▶ _Try it_
Where the line containing "Image resolution: width=353" appears, start repeating, and continue exactly through the last line below, adding nothing. Include no pictures.

[Stored items]
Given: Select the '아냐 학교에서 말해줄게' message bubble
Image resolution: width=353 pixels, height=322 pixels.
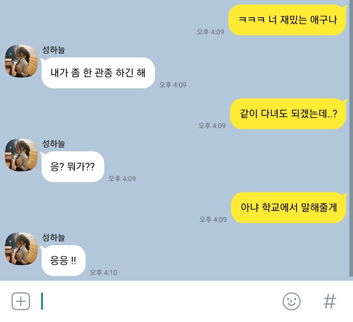Looking at the screenshot, I should tap(289, 208).
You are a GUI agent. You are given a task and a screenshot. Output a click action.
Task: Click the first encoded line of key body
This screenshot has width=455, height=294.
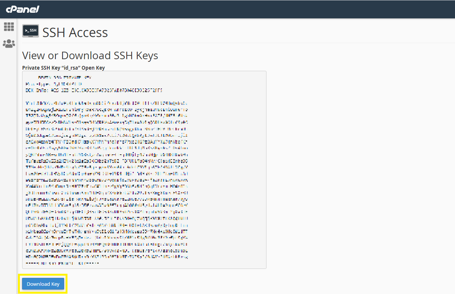(x=106, y=103)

▶ _Task answer_
Image resolution: width=353 pixels, height=322 pixels.
Looking at the screenshot, I should tap(289, 208).
You are a GUI agent. You are given a task and a screenshot. Output a click action.
Task: Click the first encoded line of key body
This screenshot has width=455, height=294.
(x=106, y=103)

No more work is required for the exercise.